Further, work in the application of this model to both near and far term studies will be reviewed. In the near term, NASA has recently completed a Space Transportation Architecture Study (STAS) for 1999. This study had as it’s objectives determining: (1) should the Space Shuttle system be replaced, (2) if so, when the replacement should take place and how the transition should be implemented, and (3) if not, what is the upgrade strategy to continue safe and affordable flights of the Space Shuttle. The use of the model and approach presented here, applied in support of this study, will be summarized for this sample set of cases.
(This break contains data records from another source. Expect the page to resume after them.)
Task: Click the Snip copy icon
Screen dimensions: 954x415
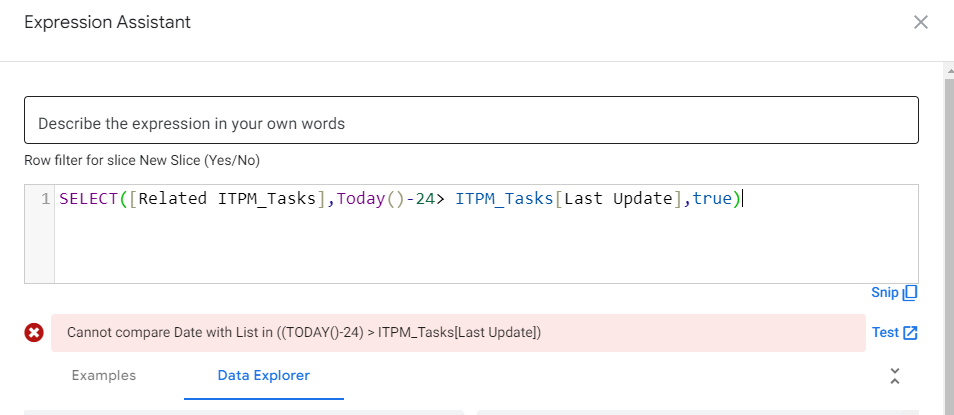Action: (910, 293)
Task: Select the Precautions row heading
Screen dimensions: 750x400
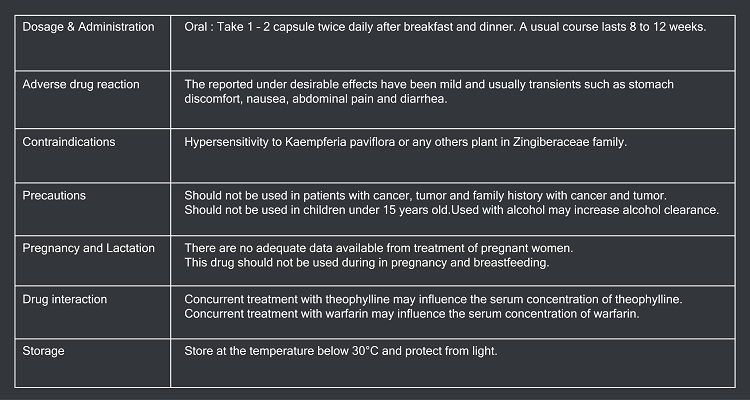Action: pyautogui.click(x=54, y=196)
In the far term, the application of this tool to the Space Solar Power (SSP) study will also be summarized. The SSP study has, as one of its objectives, a definition of Earth-to-Orbit concepts that are capable of meeting the economic challenges of the broader SSP project. This includes defining concepts capable of hundreds of flights per year per vehicle, at costs in the range of 100’s of dollars per kilogram. The types of concepts derived and the characteristics of these, as well as implications for spaceport development, and overall flight and ground technology development will be briefly summarized.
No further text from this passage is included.